§ **To be done**
Transcribe the passage of the database lag discussion from "I agree that" up to and including "deployed, please review.".

** Start of Text provided **

I suppose it is possible, there is a spike of 26 seconds on lag on db1045, but probably only for a few seconds. But it is not s5 going read only- it is the API going read only because "too much lag" on db1045. It is a protection measure. It means it is working as intended. We can minimize this happening (we mentioned having a second API server, when we get the hardware), avoid lag by fixing mediawiki's queries, but this is not an error that should not happen- it is meant to force users to retry and not saturate the servers.
The API only goes read only if more than half of the servers are lagged for more than 5s. That really should not happen unless there actually are too many writes.
I agree that it's ok for that to happen sometimes, but it shouldn't happen often.
To actually know how often this happens, I would like to get https://gerrit.wikimedia.org/r/264595 merged and deployed, please review.
Maybe we should increase APIMaxLagThreshold to 7s or even 10s? In order to be able to make such choices, we might also want to log the lag times in case the API goes read only.
I do not own such changes, and you should discuss them with Aaron, which I think is trying to lower all those timeouts. Or better, with wikidata developers to avoid long queries and monitoring lag, as reported several times by me: T111769.
@Multichill: Is this relevant still?
We could also start listening to 'api-readonly' logs, to find out how often this happens.
I did this edit that might help in the short term. But definitely there should be some limits on how people behave on Wikis. I check the db query and might be able to do something.
In the last 10 minutes:
pywikibot.data.api.APIError: readonly: The database has been automatically locked while the slave database servers catch up to the master [readonlyreason:Waiting for 7 lagged database(s); help:See https://www.wikidata.org/w/api.php for API usage. Subscribe to the mediawiki-api-announce mailing list at <https://lists.wikimedia.org/mailman/listinfo/mediawiki-api-announce> for notice of API deprecations and breaking changes.]
<class 'pywikibot.data.api.APIError'>
CRITICAL: Closing network session.

** End of Text provided **
** Start of Material **

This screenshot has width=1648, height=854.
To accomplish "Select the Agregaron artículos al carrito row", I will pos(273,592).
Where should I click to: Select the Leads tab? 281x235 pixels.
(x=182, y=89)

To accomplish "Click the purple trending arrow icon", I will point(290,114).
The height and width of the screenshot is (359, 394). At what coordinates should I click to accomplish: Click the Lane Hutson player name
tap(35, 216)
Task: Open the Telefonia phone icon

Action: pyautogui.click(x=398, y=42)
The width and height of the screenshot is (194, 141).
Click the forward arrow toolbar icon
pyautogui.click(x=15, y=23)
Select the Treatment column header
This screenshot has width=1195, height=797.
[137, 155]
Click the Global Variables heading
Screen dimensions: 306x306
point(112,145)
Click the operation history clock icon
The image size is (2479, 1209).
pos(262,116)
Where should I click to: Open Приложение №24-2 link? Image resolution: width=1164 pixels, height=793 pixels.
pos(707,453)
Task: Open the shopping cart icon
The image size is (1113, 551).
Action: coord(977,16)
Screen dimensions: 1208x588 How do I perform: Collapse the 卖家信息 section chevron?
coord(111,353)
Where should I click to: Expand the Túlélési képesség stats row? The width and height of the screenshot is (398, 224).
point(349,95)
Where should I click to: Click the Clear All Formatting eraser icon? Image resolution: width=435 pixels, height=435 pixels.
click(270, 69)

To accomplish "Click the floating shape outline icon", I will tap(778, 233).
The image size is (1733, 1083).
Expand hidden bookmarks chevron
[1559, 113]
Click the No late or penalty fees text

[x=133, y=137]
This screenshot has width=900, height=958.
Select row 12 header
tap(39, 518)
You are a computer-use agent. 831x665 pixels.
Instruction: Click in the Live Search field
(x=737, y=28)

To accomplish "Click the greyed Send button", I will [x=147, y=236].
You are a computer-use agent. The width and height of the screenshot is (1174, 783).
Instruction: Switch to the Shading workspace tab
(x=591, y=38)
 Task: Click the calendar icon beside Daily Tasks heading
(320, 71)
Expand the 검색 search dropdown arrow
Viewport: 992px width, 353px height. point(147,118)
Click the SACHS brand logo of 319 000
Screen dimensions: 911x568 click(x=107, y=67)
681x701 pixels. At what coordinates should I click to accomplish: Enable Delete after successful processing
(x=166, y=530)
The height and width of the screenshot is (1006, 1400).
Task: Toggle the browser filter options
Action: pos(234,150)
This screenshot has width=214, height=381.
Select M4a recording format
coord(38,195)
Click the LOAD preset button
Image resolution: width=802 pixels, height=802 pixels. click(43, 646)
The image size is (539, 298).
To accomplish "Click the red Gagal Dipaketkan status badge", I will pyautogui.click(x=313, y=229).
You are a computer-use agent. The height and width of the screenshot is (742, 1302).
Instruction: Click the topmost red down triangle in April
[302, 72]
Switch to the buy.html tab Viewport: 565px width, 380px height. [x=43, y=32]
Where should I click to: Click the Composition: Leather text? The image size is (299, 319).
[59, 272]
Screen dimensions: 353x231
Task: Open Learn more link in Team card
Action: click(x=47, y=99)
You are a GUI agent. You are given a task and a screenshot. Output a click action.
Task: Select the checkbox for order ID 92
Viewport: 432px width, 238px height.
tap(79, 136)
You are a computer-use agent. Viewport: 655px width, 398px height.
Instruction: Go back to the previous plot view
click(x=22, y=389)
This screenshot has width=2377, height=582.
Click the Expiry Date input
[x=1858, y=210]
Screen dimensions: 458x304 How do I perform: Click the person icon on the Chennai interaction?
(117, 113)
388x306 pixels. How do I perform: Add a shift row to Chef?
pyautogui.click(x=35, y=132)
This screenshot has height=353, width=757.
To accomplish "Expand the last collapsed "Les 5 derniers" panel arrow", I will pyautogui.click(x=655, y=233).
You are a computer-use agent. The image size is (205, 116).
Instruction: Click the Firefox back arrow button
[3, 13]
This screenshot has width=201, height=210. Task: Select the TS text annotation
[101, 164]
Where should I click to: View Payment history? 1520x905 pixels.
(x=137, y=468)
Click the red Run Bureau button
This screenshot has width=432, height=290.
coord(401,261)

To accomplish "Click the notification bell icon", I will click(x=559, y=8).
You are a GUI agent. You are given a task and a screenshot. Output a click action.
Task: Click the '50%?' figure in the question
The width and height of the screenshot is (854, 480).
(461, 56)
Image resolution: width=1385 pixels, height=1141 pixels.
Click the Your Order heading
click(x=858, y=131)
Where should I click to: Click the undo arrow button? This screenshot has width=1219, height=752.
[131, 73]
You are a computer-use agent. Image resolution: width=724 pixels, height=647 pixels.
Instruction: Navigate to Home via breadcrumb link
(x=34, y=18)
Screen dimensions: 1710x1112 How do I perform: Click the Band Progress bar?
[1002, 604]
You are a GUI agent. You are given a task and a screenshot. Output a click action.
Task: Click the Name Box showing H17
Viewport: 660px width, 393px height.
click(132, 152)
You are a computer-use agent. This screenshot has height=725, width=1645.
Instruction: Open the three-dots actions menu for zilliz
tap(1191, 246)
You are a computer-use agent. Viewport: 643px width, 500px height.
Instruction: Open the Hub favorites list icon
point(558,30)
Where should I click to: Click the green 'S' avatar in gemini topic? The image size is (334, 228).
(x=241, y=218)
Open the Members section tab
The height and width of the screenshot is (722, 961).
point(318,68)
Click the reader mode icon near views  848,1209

** End of Material **

§ **Task answer**
I agree that it's ok for that to happen sometimes, but it shouldn't happen often.
To actually know how often this happens, I would like to get https://gerrit.wikimedia.org/r/264595 merged and deployed, please review.